Marshall acrescentou que a pressão atual se deve principalmente a riscos macroeconômicos e não a problemas de absorção da dívida dos Estados Unidos. O banco afirmou que “as preocupações com a inflação são mais acentuadas” e que os títulos deixaram de funcionar como uma cobertura eficiente para a carteira no curto prazo.
Para os governos e as empresas latino-americanas, o problema não é necessariamente um fechamento total do mercado, mas um aumento sustentado do custo de capital. Fortun afirmou que “os emissores de maior qualidade ainda podem acessar o mercado, mas o farão a taxas mais altas e com investidores mais seletivos”.
Entre os setores mais sensíveis ao aperto financeiro, segundo Vargas, da Capitaria, estão infraestrutura, construção civil, imobiliário e serviços públicos, especialmente empresas com dívidas denominadas em dólares.
O analista também previu um cenário mais complexo para o mercado de renda fixa emergente, no qual os emissores terão de oferecer retornos mais elevados para atrair capital.
O Japão aumenta a pressão sobre os fluxos globais
O ajuste das taxas não é uma questão exclusivamente americana.
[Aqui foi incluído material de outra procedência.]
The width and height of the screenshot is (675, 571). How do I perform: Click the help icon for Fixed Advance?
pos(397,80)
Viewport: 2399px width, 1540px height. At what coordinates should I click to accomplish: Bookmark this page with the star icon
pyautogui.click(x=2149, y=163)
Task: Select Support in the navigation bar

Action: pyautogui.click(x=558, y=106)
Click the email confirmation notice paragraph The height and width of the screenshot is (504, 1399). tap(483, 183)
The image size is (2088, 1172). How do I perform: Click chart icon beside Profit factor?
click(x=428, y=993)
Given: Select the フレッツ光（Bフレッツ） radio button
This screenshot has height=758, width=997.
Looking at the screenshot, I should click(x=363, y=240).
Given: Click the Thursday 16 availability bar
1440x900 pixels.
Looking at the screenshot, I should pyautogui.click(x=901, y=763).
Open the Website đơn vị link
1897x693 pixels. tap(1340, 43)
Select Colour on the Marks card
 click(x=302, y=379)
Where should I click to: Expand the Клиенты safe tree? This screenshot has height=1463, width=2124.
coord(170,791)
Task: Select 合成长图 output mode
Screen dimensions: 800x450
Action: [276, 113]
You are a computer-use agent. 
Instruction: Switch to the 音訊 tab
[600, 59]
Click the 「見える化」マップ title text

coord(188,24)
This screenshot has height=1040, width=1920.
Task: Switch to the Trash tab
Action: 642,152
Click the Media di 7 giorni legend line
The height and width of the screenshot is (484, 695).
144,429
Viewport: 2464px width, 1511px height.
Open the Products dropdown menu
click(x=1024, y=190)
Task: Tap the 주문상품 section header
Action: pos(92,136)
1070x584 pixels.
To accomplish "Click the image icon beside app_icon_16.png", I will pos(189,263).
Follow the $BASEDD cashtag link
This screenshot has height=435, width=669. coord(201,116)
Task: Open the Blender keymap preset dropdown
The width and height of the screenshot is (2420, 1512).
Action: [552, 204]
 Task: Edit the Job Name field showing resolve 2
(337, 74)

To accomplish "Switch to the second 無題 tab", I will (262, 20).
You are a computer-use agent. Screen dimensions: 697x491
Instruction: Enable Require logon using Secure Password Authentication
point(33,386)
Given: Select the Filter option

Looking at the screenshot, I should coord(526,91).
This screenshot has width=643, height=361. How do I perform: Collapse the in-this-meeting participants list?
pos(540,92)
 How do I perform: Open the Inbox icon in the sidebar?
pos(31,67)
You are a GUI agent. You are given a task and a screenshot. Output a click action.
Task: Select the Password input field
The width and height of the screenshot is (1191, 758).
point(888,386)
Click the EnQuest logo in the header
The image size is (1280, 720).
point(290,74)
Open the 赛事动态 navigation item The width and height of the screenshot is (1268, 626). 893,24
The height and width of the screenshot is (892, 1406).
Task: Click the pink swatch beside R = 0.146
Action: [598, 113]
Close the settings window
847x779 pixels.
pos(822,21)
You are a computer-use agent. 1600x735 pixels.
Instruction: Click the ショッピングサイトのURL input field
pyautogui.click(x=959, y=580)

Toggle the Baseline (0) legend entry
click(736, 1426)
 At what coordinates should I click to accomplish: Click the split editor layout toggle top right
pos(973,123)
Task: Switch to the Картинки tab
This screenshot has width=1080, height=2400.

O Japão começou a dar sinais de tensão que poderiam afetar outra fonte histórica de liquidez global.

Dados da Associação de Corretores do Japão, citados pela Bloomberg, mostraram que os investidores estrangeiros venderam, em abril, 81,3 bilhões de ienes líquidos em títulos japoneses de prazo muito longo, a primeira saída líquida desde dezembro de 2024.
Além disso, a taxa de rendimento do título japonês de 30 anos atingiu seu nível mais alto desde que começou a ser emitido, em 1999.
Essa tendência ocorre enquanto o Banco do Japão reduz as compras de títulos e normaliza gradualmente sua política monetária. Durante anos, as taxas extremamente baixas no Japão ajudaram a sustentar estratégias globais de carry trade e a demanda por títulos do Tesouro e dívida emergente.
Fortun alertou que, se as taxas de rendimento japonesas continuarem subindo, “parte desse capital terá mais incentivos para permanecer no Japão ou reduzir a exposição externa”. Isso poderia tornar mais frágeis algumas estratégias financiadas em ienes e aumentar a volatilidade das moedas emergentes.
Esse contexto acrescenta mais uma fonte de pressão sobre a América Latina. A menor disponibilidade de capital global coincide com um momento em que vários governos ainda precisam refinanciar a dívida, manter o acesso ao mercado externo e conter a volatilidade cambial.
Rojas, do Banco de Bogotá, alertou que esse cenário teria efeitos diretos sobre países como a Colômbia, devido à dependência do país de fluxos externos para financiar seu déficit em conta corrente.
O economista acrescentou que a pressão não se limitaria apenas a taxas mais altas. A expectativa de um dólar mais forte também aumentaria a pressão sobre a taxa de câmbio e os mercados de renda fixa, num contexto em que os rendimentos dos títulos soberanos já subiram simultaneamente nos Estados Unidos, na Europa e na América Latina.
Os investidores estão agora acompanhando de perto cinco variáveis: a inflação subjacente nos Estados Unidos, a evolução do mercado de trabalho, a demanda nos leilões do Tesouro, os preços do petróleo e os sinais da Reserva Federal. Vargas destacou que esses fatores determinarão se o mercado de títulos entrará em uma mudança mais estrutural que afetará os ativos latino-americanos.